My wife left me and now wants spousal support
me 53 ($111K salary), her 51 ($39K) - she took 8 years off work to care for kids
married 25 years
one kid 16, one kid 13 - shared custody - one week on one week off
Assets: Equity in house, RRSP, Assets, Furniture, 2 cars
Proposition
She gets half of all assets and equity in house which we had to sell
she gets child support until kids finish post secondary
I want to do a lump sum payment and not make spousal support payments - be done with it all - She get $80,000 as a lump sum - I don't like the idea of her getting half of my income for the rest of my life and I want to earn more down the road
Is this fair ?
If I give her $80K of my share of the house equity and then she walks away with $160K more than me plus child support for many years to come - that would amount to around $250K after tax dollars in total she would get
I need second opinion - seems like divorcemate says this is about right but doesn't feel right - how would you approach this ? Do you just use DivorceMate and mid range as well ? Would I do better in front of a judge ? The system really doesn't favor hard working fathers who provided well and then their wives had an affair and then they lose everything.
To draw up a separation agreement outlining this, would a mediator be fine or should I get my own lawyer for this ?
Thanks !!
Submitted: 9 months ago.
Category: Canada Family Law
Expert:  Legal Ease replied 9 months ago.

I am sorry for this difficult situation.

I can explain the law but cannot provide legal advice or my opinion at all.

Is that OK for a starting point?

Customer: replied 9 months ago.
I am seeking the professional opinion of someone who knows the law and can help advise me - is this a good choice for me or not ? Lump Sum payout vs.monthly payments for many years to come which will be very difficult
Expert:  Legal Ease replied 9 months ago.

I won't give my opinion. You can only get actual legal advice or an opinion from a lawyer that is your own lawyer. Lawyer's on this site cannot provide legal advice as it is unlawful to do so online and when the customer is not your client.

There are pros and cons to paying a lump sum.

The pros are there is certainty, there is a clean break, there is no returning to court or mediation when things change.

The cons are that there is no tax break (when there is a periodic payment you would deduct all payments from your taxes for tax purposes, if your spouse dies soon you have paid too much, if she marries soon you've paid too much etc. As well, she keeps the money even if she gets a better job and earns a lot more etc.

You most assuredly need to have a lawyer do the separation agreement and you both need independent legal advice or the contract may not stand up in court if it is challenged. A mediator can help you come to an agreement and even help draft it but you would both still need to get independent legal advice.

We rely on divorcemate and generally consider the mid-range.

If you each have the children half the time then you would pay less support as you would take what you would pay if she had the children full-time and subtract from that what she would pay if you had the children full-time. If the support is periodic then that spousal support would be included in her income and so she would pay more child support and pay more toward the section 7 expenses as well so that is another con to the lump sum payment.

Does that help?

Customer: replied 9 months ago.
I'm sorry then - I wanted more direction and opinion - I assumed that since was kind of anonymous I could get that - I thought you were my lawyer for this question - I think I misunderstood how this works - I know the pros and cons - I run them through my head everyday
Expert:  Legal Ease replied 9 months ago.
•••••
Problem
Continue the spousal support thread above from the point where it stops.

Screen grounding rows:
•••••
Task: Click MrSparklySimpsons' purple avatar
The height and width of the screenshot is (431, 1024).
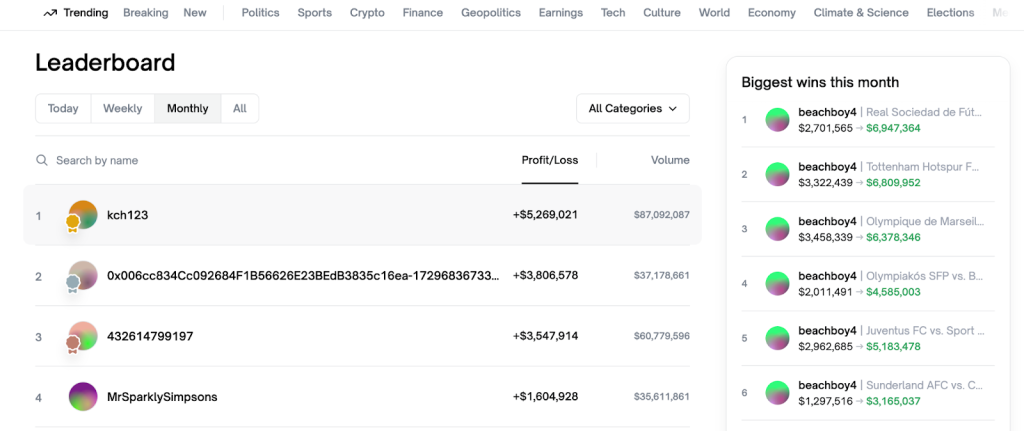Action: (x=82, y=397)
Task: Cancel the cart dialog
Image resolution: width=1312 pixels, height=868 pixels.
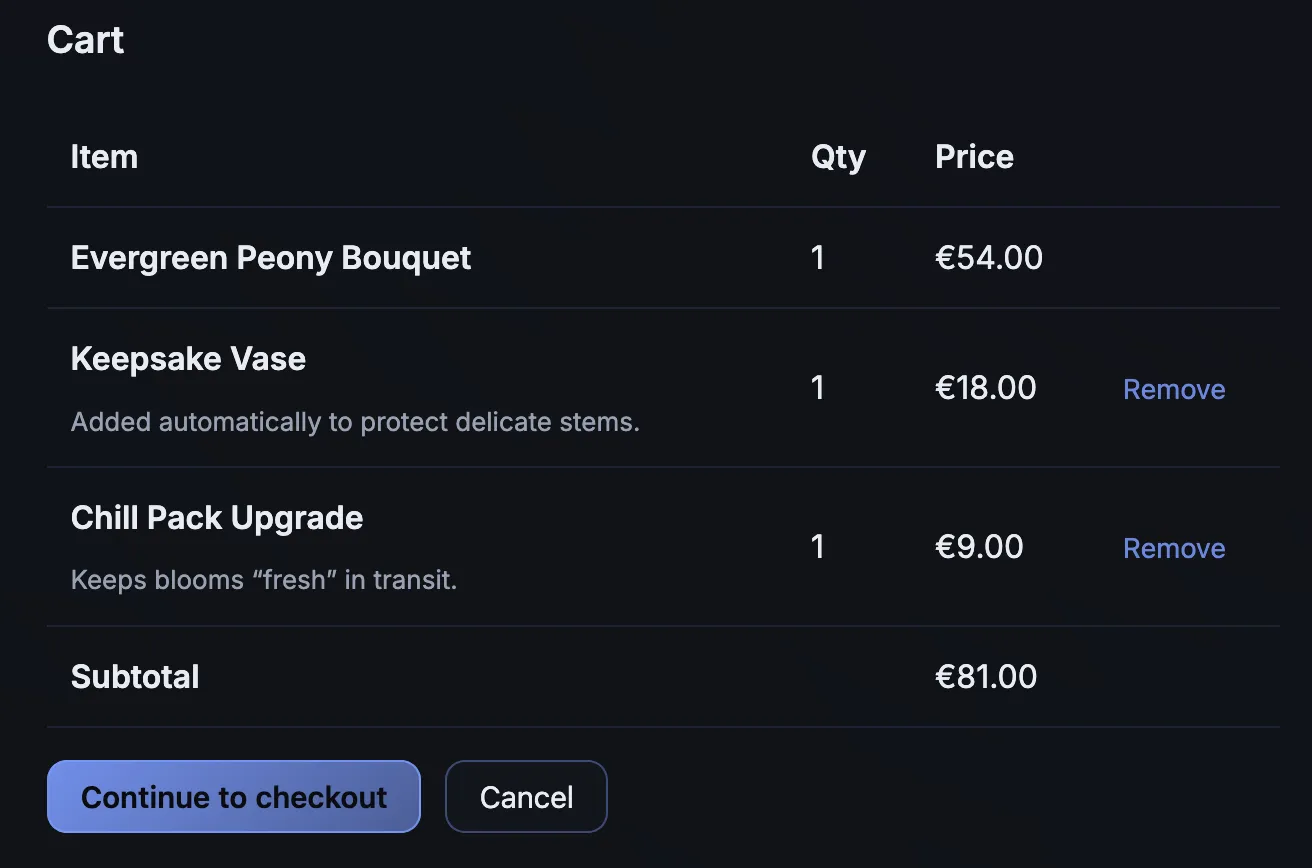Action: pos(526,796)
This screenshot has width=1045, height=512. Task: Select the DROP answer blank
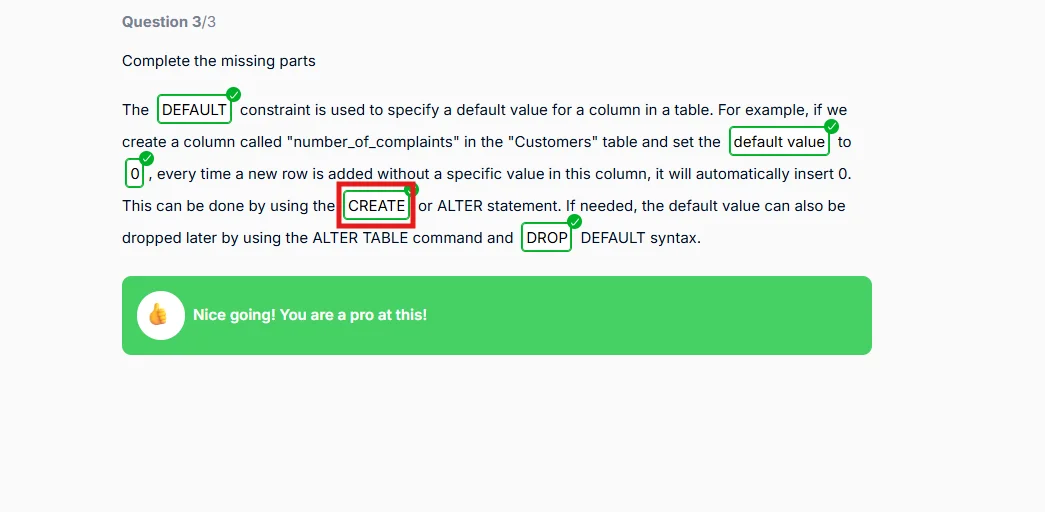(546, 238)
•••••
Task output
It is not possible for me to be your lawyer.

I would need to identify you and do a conflict search and you would have to retain me.

But aside from all of that, there is no way that any responsible lawyer could advise you without sitting down with you, going over all the details in terms of your financial situation, your work history and hers, what your educational levels are, what you expect your kids to do later on, and the whole history of your marriage.

Family law is highly complex and even family lawyers retain other family lawyers to represent them if they go through a marital breakdown.

And even there, there are just no guarantees. What is clear is that going to court is very expensive and there is a risk you will not get what you want. Mediation is therefore often much better. It is cheaper, faster and if you come to an agreement then there is some certainty.

But it is not even advisable to go to mediation without a lawyer.

And to be honest, it is not the least bit advisable to try and figure out what is best either on your own or through the Internet. The consequences are just too serious. It is risky to proceed without your own lawyer, at least for some initial advice and then for the agreement.

Customer: replied 9 months ago.
Hi, please opt out from this question page, I want an answer from a different Expert. thank you!
Expert:  ulysses101 replied 9 months ago.

Hello, I'll try to help you. I'll need a bit to review what's already gone before.

Customer: replied 9 months ago.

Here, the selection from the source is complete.